A couple weeks ago, Eric Grandy wrote about a nagging question he's always had about The Blow's song "Parentheses"—"It's a minor complaint, as the song is like 99.99% perfect"—off the (fucking great) 2006 album Paper Television. Eric's basic problem is with this lyric in the chorus: "And when you're holding me/we make a pair of parentheses." As Eric pointed out:
A pair of parantheses encasing plenty of space looks like this:(plenty of space)
But if we're talking about people as punctuation, wouldn't two parentheses holding each other look like:
))
Khaela Maricich, aka The Blow, has written a response to Eric's question. Here tis:
It's nice, and a little surreal, to read that people could be interested enough in something that I have made to nit pick over the grammer and specifications of the imagery. To a certain degree, I feel that if I didn't get the idea all the way across in the song, if there is confusion about what I really meant, then it would be sort of cheating for me to go tacking on notes of clarification after the fact. However, my approach to my live shows has been to use them to put the songs from the album into context and to flesh out what I meant with the lyrics. A written explanation could be viewed as a mini show from the comfort of my couch.There have been a couple of requests to use the song "Parentheses" in commercials. In a pitch from Secret deodorant, their sketches showed a girl with her arms up over her head that would be shown when the lyrics about parentheses came up. I guess in that case, the metaphorical arms of the deodorant are holding the girl, making her feel safe (by encasing her smell?). I suppose that the feeling I was trying to nail wouldn't be that different from the security of knowing that strangers can't smell your b.o. The subtlety though, and the romance of it for me, which didn't seem to be there in the Secret commercial pitch, is that there exists a person with whom you could let go a bit, someone with whom you could lay side by side, holding each other, unworried about odors, and feel space to talk about things that you don't understand and can't easily describe.
I've been trying to describe that particular indescribable in songs and performances for a long time.

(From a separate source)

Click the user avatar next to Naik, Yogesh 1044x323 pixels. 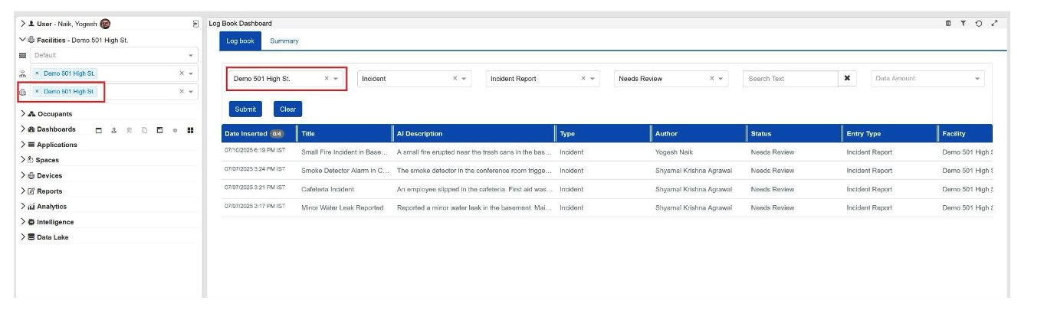click(105, 24)
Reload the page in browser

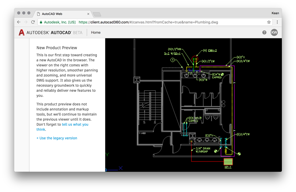click(33, 22)
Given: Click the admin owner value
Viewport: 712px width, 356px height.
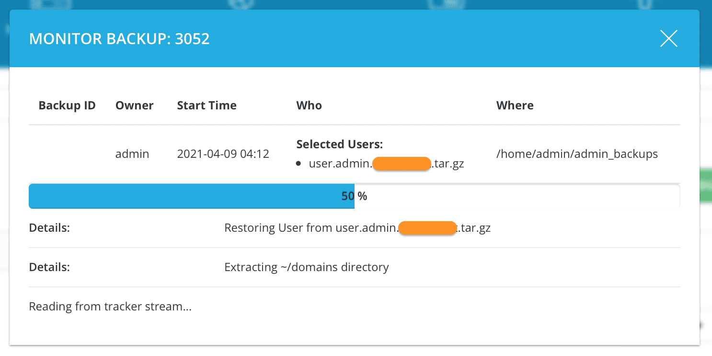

In my mind I just refer to it as "the weirdness." Generally, I am trying to address how bizarre it is to exist here alive on the planet, and then the web of awkwardnesses that radiate ouwtards from there. On some occasions I feel like people have understood me. Certain audiences, certain nights, I have felt like the veneer got pulled back and we shared a moment of that strange raw awareness. But I really wonder how the Secret deodorant people heard the lyric about "there's plenty space to encase whatever weird way my mind goes." Does the song just sound poppy enough that they didn't notice that part? Or do they totally get it, and understand that teenage girls do get into existential trip-outs, and believe that this would be a deeper sellng point? My stance lately is to just say the thing that I am thinking about as clearly as I can, and then let people either get it or not get it. It's hard, though, as I tend to be the type who will obsess over whether or not people understand me. It hadn't even occured to me that there could be uncertainty about the physical positioning of the snuggled bodies in the refrain.
Khaela Maricich, ladies and gentlemen.